# Work task 1:
Return the part of the vaspin and visfatin text starting at "Previous studies reported" and ending at "in our study.", copied word for word.
# Work task 2:
Answer these questions using the vaspin and visfatin text:
(a) In obese children, which anthropometric indicator did vaspin and visfatin fail to correlate with?
(b) According to the results, do visfatin and vaspin affect insulin resistance?
(c) Did the study detect significant differences in vaspin and visfatin serum levels between prepubertal and pubertal children?

┌─ Page text

In our study, we first determined the differences in two adipocytokines, vaspin and visfatin, between lean and obese Chinese children. Obese children in our study showed significantly elevated serum visfatin and vaspin levels compared to the levels in lean controls. Next, we further studied the correlations of serum levels of vaspin and visfatin with vascular endothelial activity. We found a significant positive correlation of vaspin and visfatin levels with inflammatory and endothelial parameters, including IL-6, TNF-α, hsCRP, VCAM-1, ICAM-1, Ang-2, and E-selectin. Our multiple regression analyses independently confirmed that both vaspin and visfatin levels were associated with SDS-BMI, Ang-2, IL-6, VCAM-1, and E-selectin. Finally, we determined the association between visfatin and vaspin levels in obese children and found that these two adipocytokines were significantly and positively correlated. The results presented here indicate that the adipocytokines visfatin and vaspin play an important role in endothelial dysfunction and vascular inflammation, but they do not affect insulin resistance.
We found that vaspin and visfatin levels were significantly elevated and positively correlated with SDS-BMI and BMI in obese children. There were some differences from the results of studies conducted with adult samples, which showed that plasma vaspin and visfatin levels were not only significantly and positively correlated with BMI but were also significantly associated with WC [10, 20]. However, among these two anthropometric indicators, we found that vaspin and visfatin correlated with SDS-BMI but not with WC in obese children. In adults, WC is considered a better indicator of subcutaneous fat distribution [21], but in children, WC is still a controversial indicator for predicting cardiovascular risk because of the underlying relationship between WC and height.
Previous studies reported that vaspin and visfatin levels decrease concurrently with progression through puberty [22, 23]. However, we did not detect significant differences in vaspin and visfatin serum levels between prepubertal and pubertal children. The reason could be due to the narrow age range of the subjects and the small sample size of pubertal children in our study.

└─
┌─ Record set

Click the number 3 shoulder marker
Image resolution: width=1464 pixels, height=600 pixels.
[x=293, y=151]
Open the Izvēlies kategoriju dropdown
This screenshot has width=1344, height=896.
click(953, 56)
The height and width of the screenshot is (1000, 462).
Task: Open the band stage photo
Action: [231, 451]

└─

# Reply 1:
Previous studies reported that vaspin and visfatin levels decrease concurrently with progression through puberty [22, 23]. However, we did not detect significant differences in vaspin and visfatin serum levels between prepubertal and pubertal children. The reason could be due to the narrow age range of the subjects and the small sample size of pubertal children in our study.

# Reply 2:
(a) WC
(b) No, they do not affect insulin resistance.
(c) No, no significant differences were detected.